(Stored records)
....................
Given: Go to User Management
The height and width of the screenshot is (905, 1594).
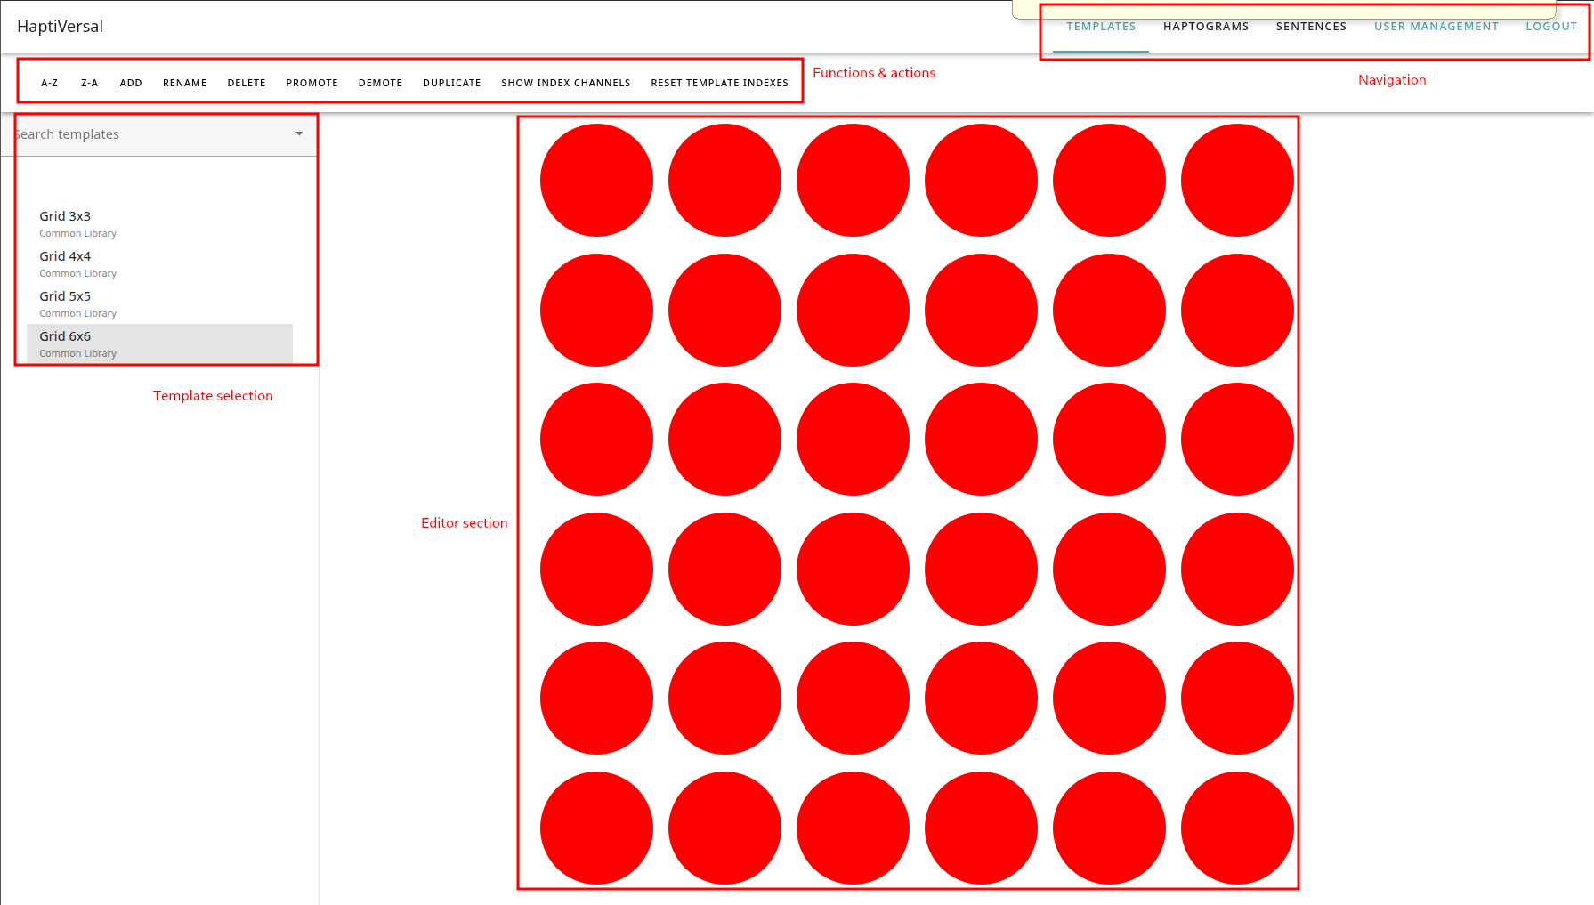Looking at the screenshot, I should 1436,26.
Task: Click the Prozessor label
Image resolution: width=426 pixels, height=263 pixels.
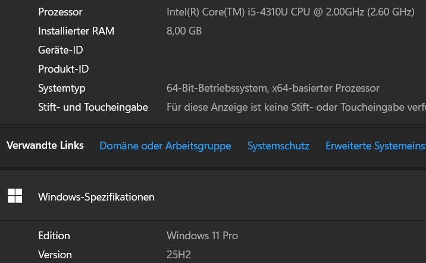Action: coord(60,12)
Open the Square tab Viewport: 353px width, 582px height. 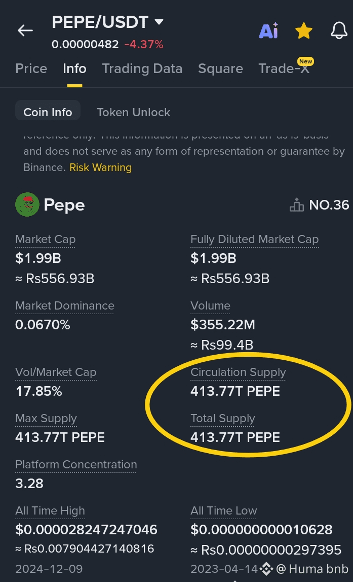[x=220, y=69]
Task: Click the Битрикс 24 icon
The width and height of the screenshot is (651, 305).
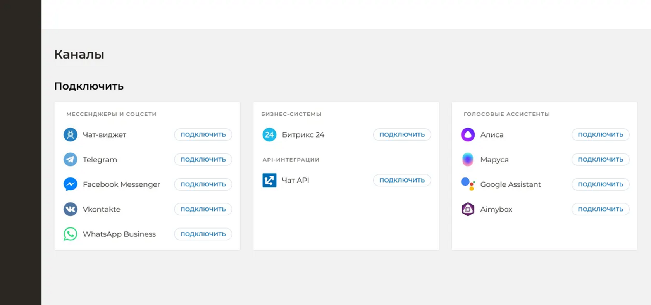Action: (269, 134)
....................
YOUR OBJECTIVE → Copy the lines from the start of the records through the line that contains "Action: coord(60,12)", without the pictures.

FINISHED EXERCISE →
Given: Go to User Management
The height and width of the screenshot is (905, 1594).
Looking at the screenshot, I should 1436,26.
Task: Click the Prozessor label
Image resolution: width=426 pixels, height=263 pixels.
Action: coord(60,12)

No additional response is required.